LETTERS TO THE EDITOR
8.02x is not nearly as rigorous as 8.02
I am writing this in response to the article by Tea Dorminy, after I read the Letters to the Editor in the March 8 issue. Let me start by saying that I praise edX to the sky even though the real breakthrough was made in 2001 by MIT when OCW was invented. This was comparable to the invention of the printing press around 1450. EdX was a logical consequence of OCW. It was obvious to me as early as 2004 that sooner or later edX-like organizations would pop up.
My 8.02x course is now online (37,700 registered). There are three midterm exams (together 45 percent course credit) and 1 final exam (30 percent course credit). Thus the four exams count for 75 percent of course credit. The exams in 8.02 and 8.02x are equally rigorous. Yet there is a huge difference in the way the exams are taken.
Exams at MIT are proctored.
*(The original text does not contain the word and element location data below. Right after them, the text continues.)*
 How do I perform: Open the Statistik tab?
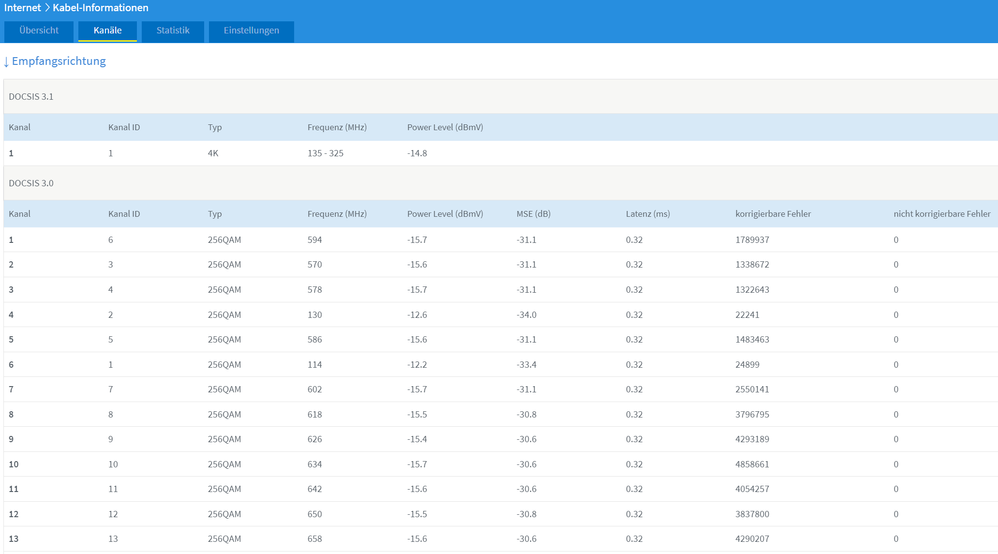pyautogui.click(x=172, y=31)
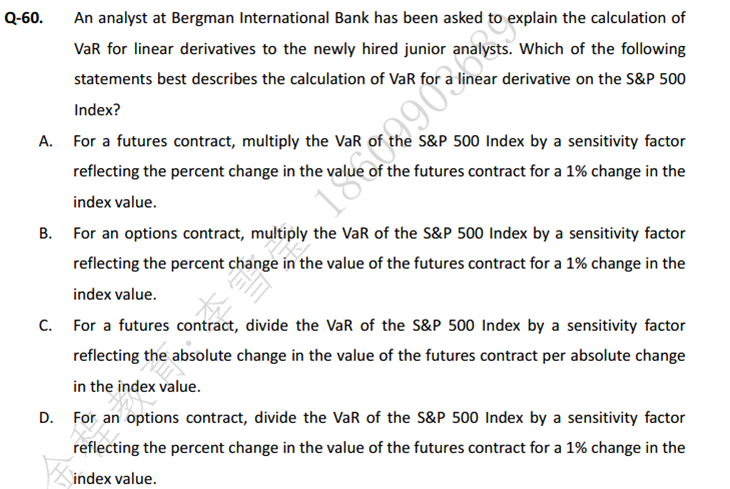Click 'index value.' under option A
Screen dimensions: 730x489
115,203
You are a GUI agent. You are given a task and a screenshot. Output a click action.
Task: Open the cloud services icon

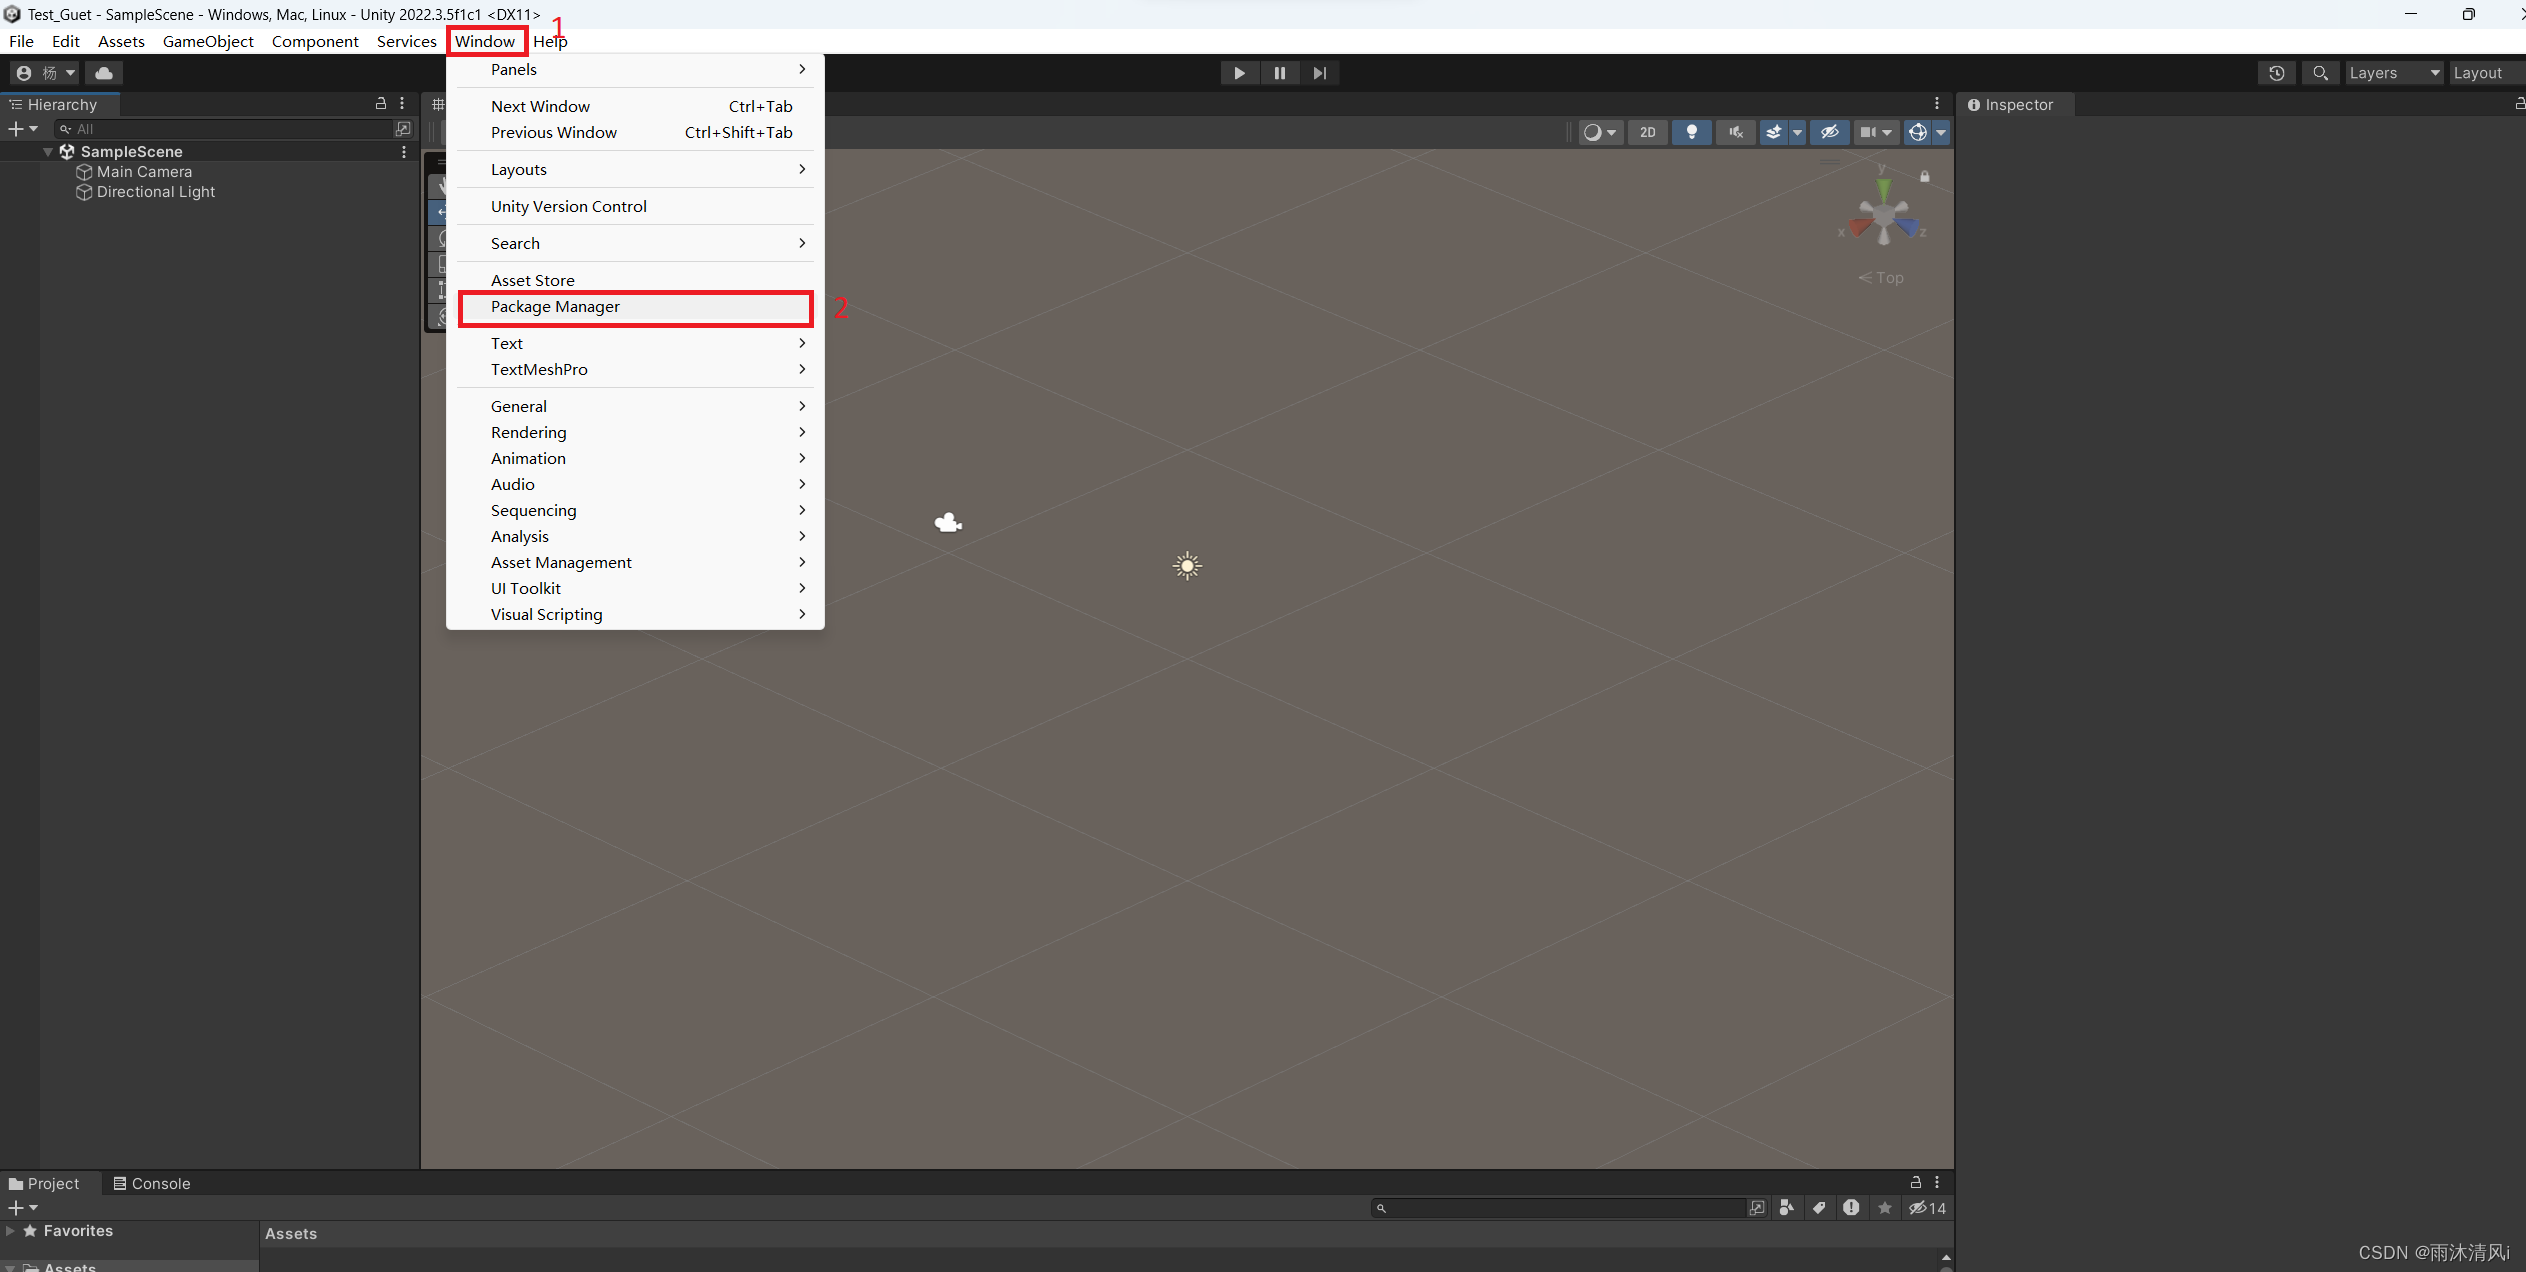point(104,73)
MIT students have to take each of the three midterm exams in 50 minutes, closed book; notes and calculators are not allowed. The final is three hours with the same restrictions.
People on 8.02x get two (maybe three) days for each midterm exam (also for the final exam); two days is about 60 times longer than 50 minutes. In addition, the 8.02x exams are open book, notes are allowed, the students can search the web with their laptops, they can look up the solutions of similar problems in previous problem sets including those on OCW, they can watch the lectures again and they can get help from outsiders. Compare this with the restrictions that were imposed on my 8.02 students. The difference is night and day.
Clearly we have a long way to go before 8.02x is as rigorous as 8.02 and that will also be the case for my 8.01x course, which will go online in September.